DR. JONATHAN SPETZ-MOGG LIVED IN A PRICEY Westwood neighborhood, in a fine Nantucket-style house with cedar-shingle siding so silvered by time that not even the rain could darken it, which suggested that the silvering might be an applied patina.
Spetz-Mogg’s British accent was eccentric enough to be captivating, inconsistent enough to have been acquired during a long visit to those shores rather than by birth and upbringing.
The professor welcomed Ethan and Hazard into his home, but less graciously than obsequiously. He answered their questions not in a spirit of thoughtful cooperation, but in a nervous, wordy gush.
He wore a roomy FUBU shirt and baggy low-rider pants with snap pockets on the legs, looking as ridiculous as any white man trying to dress like a homey from the hood, twice as ridiculous because he was forty-eight. Every time he crossed his legs, which he did frequently, the baggy pants rustled loudly enough to interrupt conversation.
Perhaps he affected sunglasses indoors more often than not. He wore them on this occasion.
Spetz-Mogg removed the shades and put them on again nearly as often as he recrossed his legs, though these two nervous tells were [432] not synchronized. He seemed unable to decide whether he had a better chance of surviving interrogation by presenting an open and guileless image or by hiding behind tinted lenses.
Although the professor clearly believed that every cop was a brutal fascist, he’d never be one to climb a barricade to shout the accusation. He wasn’t incensed that two agents of the repressive police state were in his home; he was simply, quietly terrified.
In answer to every question, he vomited up a mess of information with the hope that garrulous responses would wash Ethan and Hazard out of his door before they produced brass knuckles and truncheons.
This was not the professor for whom they were searching. Spetz-Mogg might encourage others to commit crimes in the name of one ideal or another, but he was too gutless to do so himself.
Besides, he didn’t have time for crime. He had written ten works of nonfiction and eight novels. In addition to teaching his classes, he organized conferences, workshops, and seminars. He wrote plays.
In Ethan’s experience, industrious people, regardless of the quality of what their labor produced, rarely committed violent crimes. Only in movies did successful businessmen routinely indulge in murder and mayhem in addition to corporate responsibilities.
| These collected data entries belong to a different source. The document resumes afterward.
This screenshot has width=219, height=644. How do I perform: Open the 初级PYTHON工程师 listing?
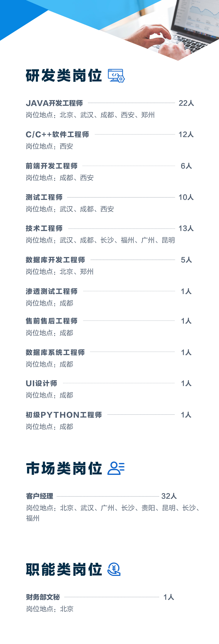(64, 415)
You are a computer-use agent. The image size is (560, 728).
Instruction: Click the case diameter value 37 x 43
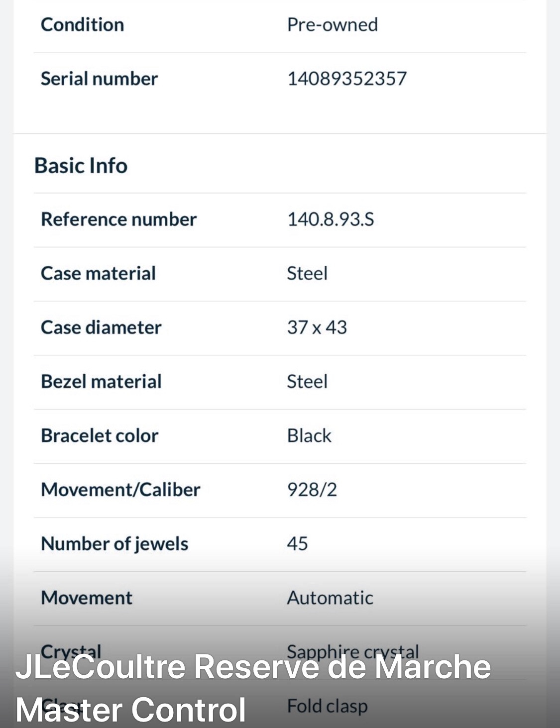click(317, 327)
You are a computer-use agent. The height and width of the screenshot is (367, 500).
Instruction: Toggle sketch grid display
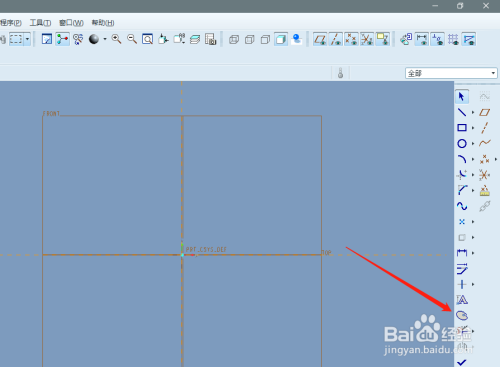point(453,39)
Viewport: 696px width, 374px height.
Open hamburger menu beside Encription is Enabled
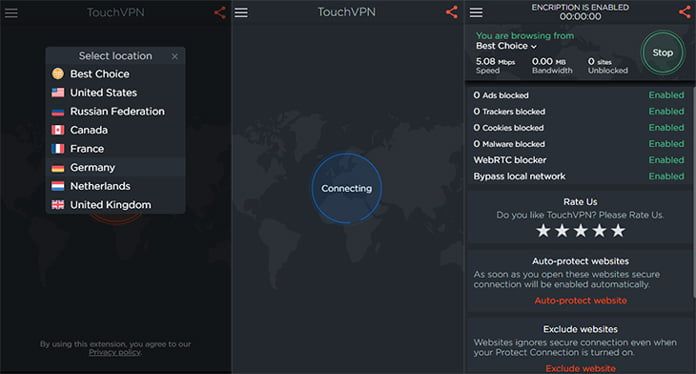coord(476,12)
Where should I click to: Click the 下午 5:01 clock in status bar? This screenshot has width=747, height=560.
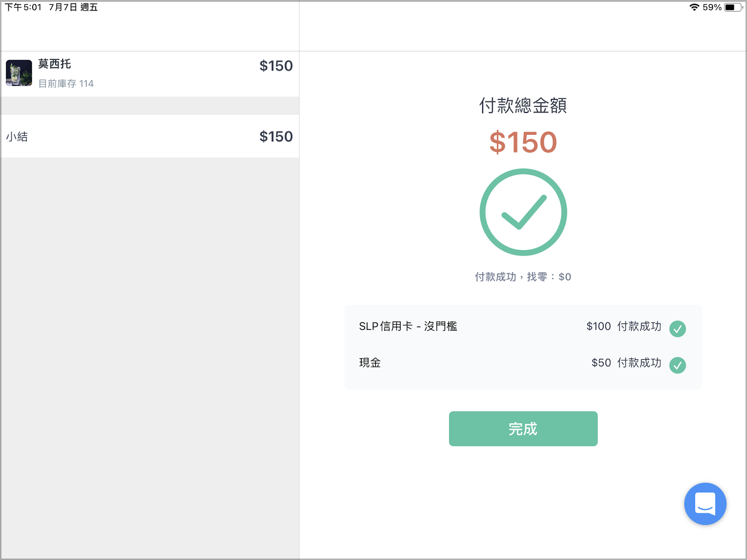[x=23, y=7]
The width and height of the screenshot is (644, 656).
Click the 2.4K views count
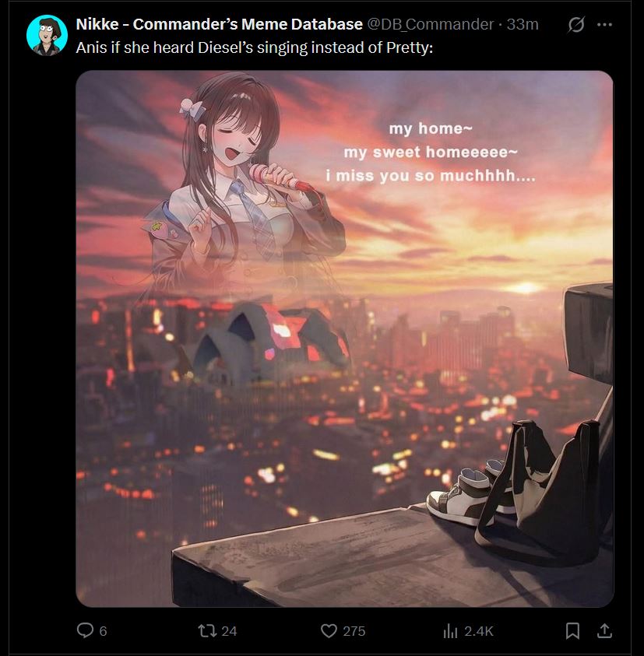479,631
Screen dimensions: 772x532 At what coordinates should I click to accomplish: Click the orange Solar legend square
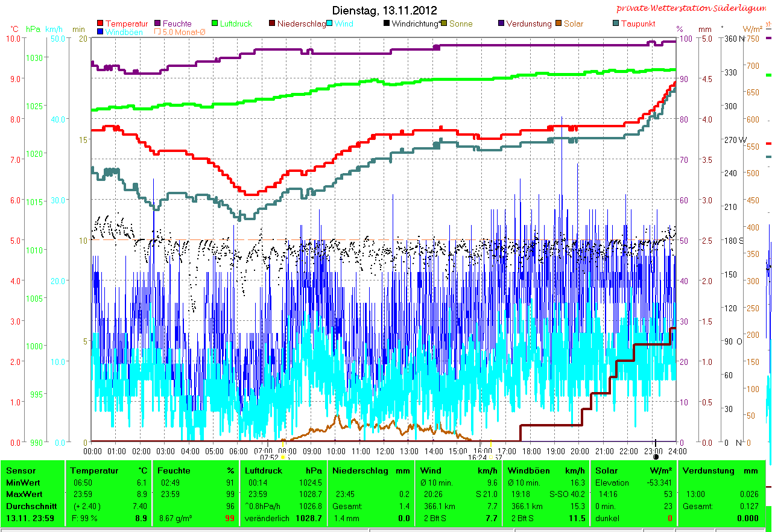point(558,24)
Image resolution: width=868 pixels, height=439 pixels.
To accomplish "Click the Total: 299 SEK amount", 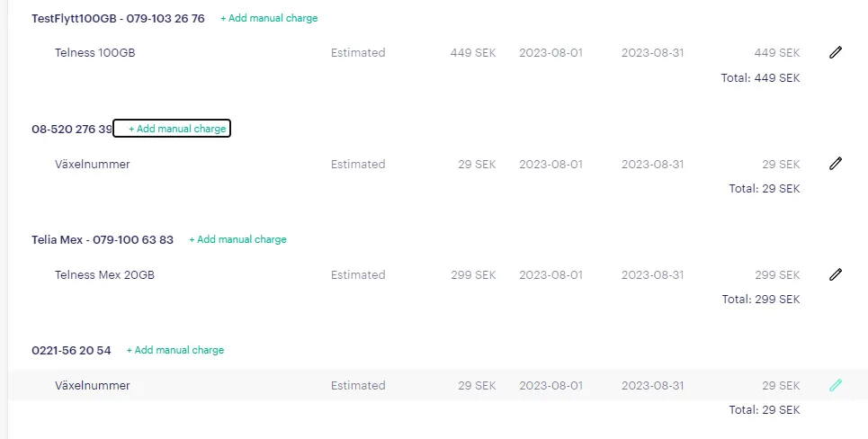I will (761, 300).
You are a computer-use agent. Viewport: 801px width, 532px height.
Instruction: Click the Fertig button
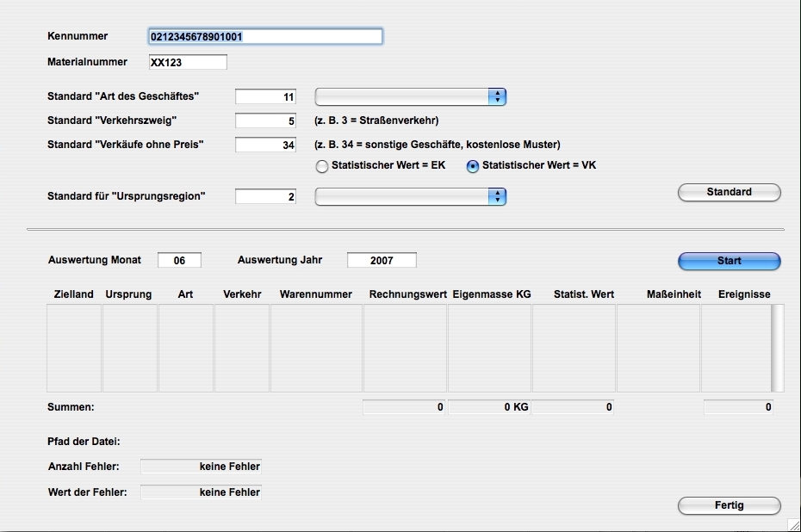coord(729,505)
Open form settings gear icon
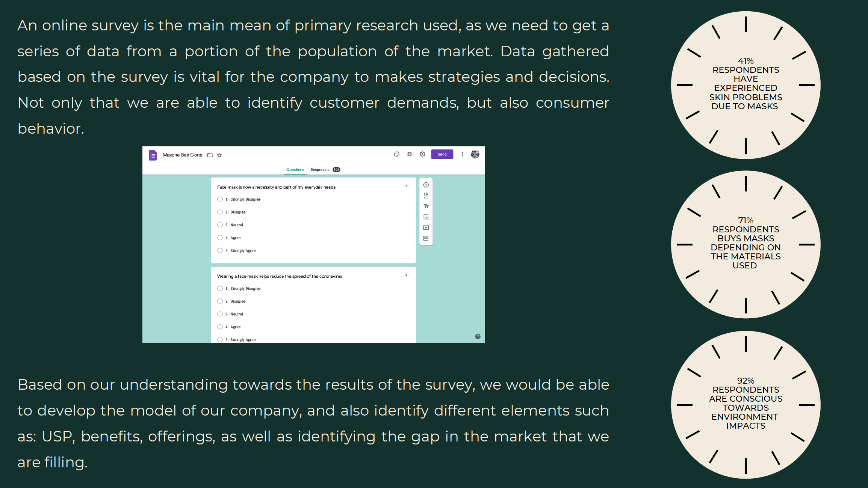 pyautogui.click(x=422, y=154)
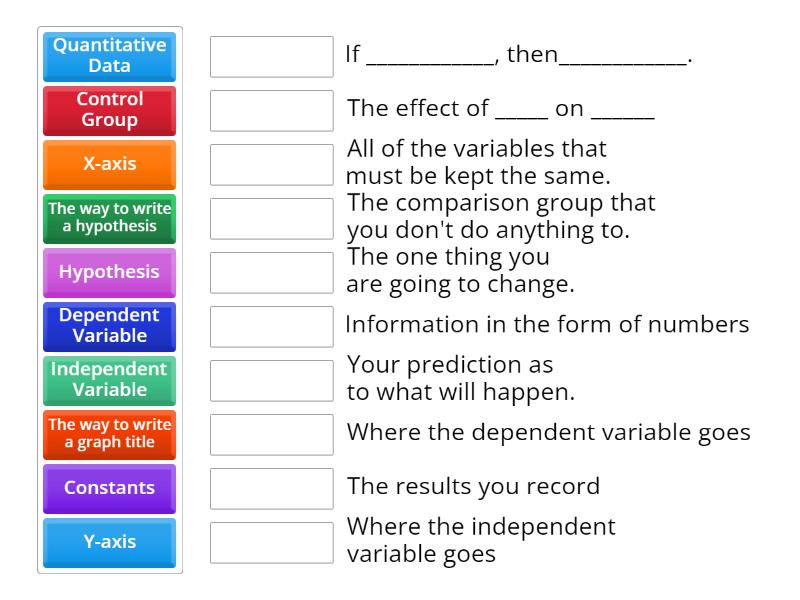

Criminals were likely to be failures in the workplace or just lazy. Or their material possessions had come through inheritance or by other easy means. Idleness gave them time to scheme.
Dr. Spetz-Mogg had no memory of Rolf Reynerd. On average, three hundred struggling actors attended one of his weekend conferences. Not many of them left a lasting impression.
When Ethan and Hazard rose to leave without suggesting that they torture the professor with electric wires to his genitals, Spetz-Mogg accompanied them to the door with visible relief. When he closed the door behind them, he no doubt bolted for the bathroom, his pretense of British equanimity belied by shuddering bowels.
In the Exped............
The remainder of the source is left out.